Remembering a Giant: A Mike Nichols Watch List
The passing of Mike Nichols on Wednesday, at the age of 83, brings to an end one of the most successful careers in the entertainment business, period. One of the few people to have won an Oscar, Tony, Emmy and a Grammy, Nichols excelled on the big screen, small screen and on the stage for more than fifty-years. He was 80 when he accepted the Tony for directing the astonishing revival of Arthur Miller’s Death of a Salesman in 2012, starring the late Philip Seymour Hoffman in the role of Willy Loman.
Nichols' ability to connect with actors is perhaps unparalleled. In comedies and dramas, on screen and on the stage, he has directed some of the landmark performances of the past half century. Take Who’s Afraid of Virginia Woolf from 1966; it garnered Academy Awards for Elizabeth Taylor (Best Actress), Sandy Dennis (Best Supporting Actress), and nominations for Richard Burton (Best Actor) and George Segal (Best Supporting Actor. This is to say nothing of the other three wins and six nominations it received, the latter of which included a Best Director and Best Picture nom. This was his first directing gig.
A year later, on just his second film as director, Nichols won his Best Director Oscar for The Graduate, and also managed to make a star of Dustin Hoffman in the process (Hoffman was nominated, playing a 21-year old Benjamin Braddock while he was 30-years old), pitting him against the formidable, dynamic Anne Bancroft (also nominated).
Nichols’ touch with actors was just as potent on the stage. He helped propel Whoopi Goldberg to fame by producing her one-woman show on Broadway. He directed huge stars on Broadway, including Julie Christie, George C. Scott, and Morgan Freeman. He directed huge stars off Broadway, including Robin Williams, Steve Martin, Meryl Streep and Natalie Portman.
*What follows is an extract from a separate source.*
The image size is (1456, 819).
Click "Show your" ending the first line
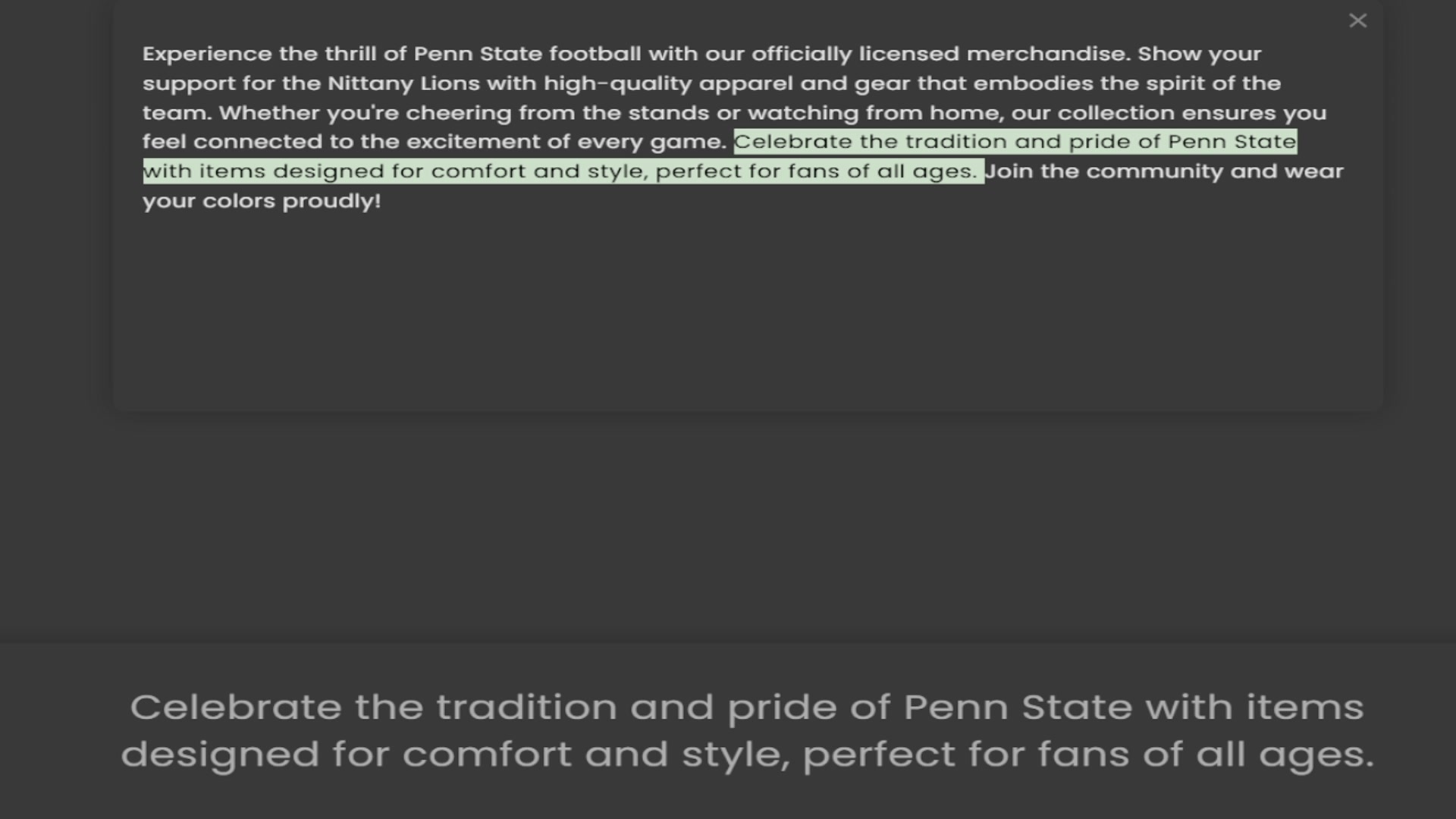point(1199,55)
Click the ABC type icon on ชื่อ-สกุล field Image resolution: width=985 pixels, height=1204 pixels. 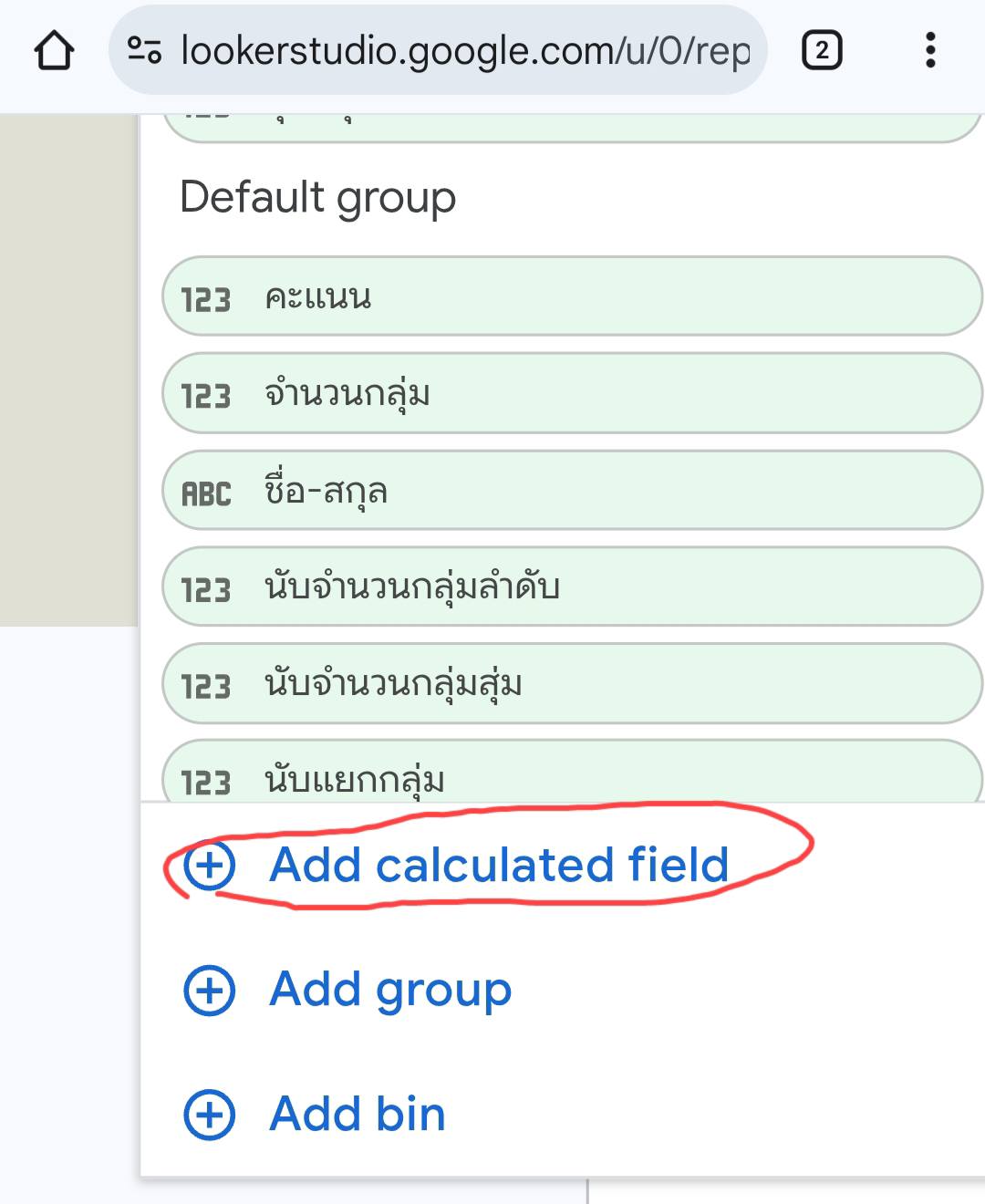(x=206, y=493)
As The New York Times wrote in their obit, Nichols didn’t create a recognizable visual style like his contemporaries Martin Scorsese or Woody Allen, but he was drawn to one type of narrative more than others; the complexities of romantic stories. “I’ve always been impressed by the fact that upon entering a room full of people, you find them saying one thing, doing another, and wishing they were doing a third,” he said in a 1965 interview with the weekly newspaper The National Observer. “The words are secondary and the secrets are primary. That’s what interests me most.” As Dana Stevens over at Slate reminded us, Nichols has said there are only three kinds of scenes; "A fight, a seduction or a negotiation.” He was great at all three, and romantic dramas usually had them in spades.
So what Nichols films and shows might you watch if you want to see all of Hollywood and Broadway is mourning his loss and celebrating his life? Here’s a brief list to whet your appetite for one of the great directors, in film, the theater and television, to have ever plied his trade.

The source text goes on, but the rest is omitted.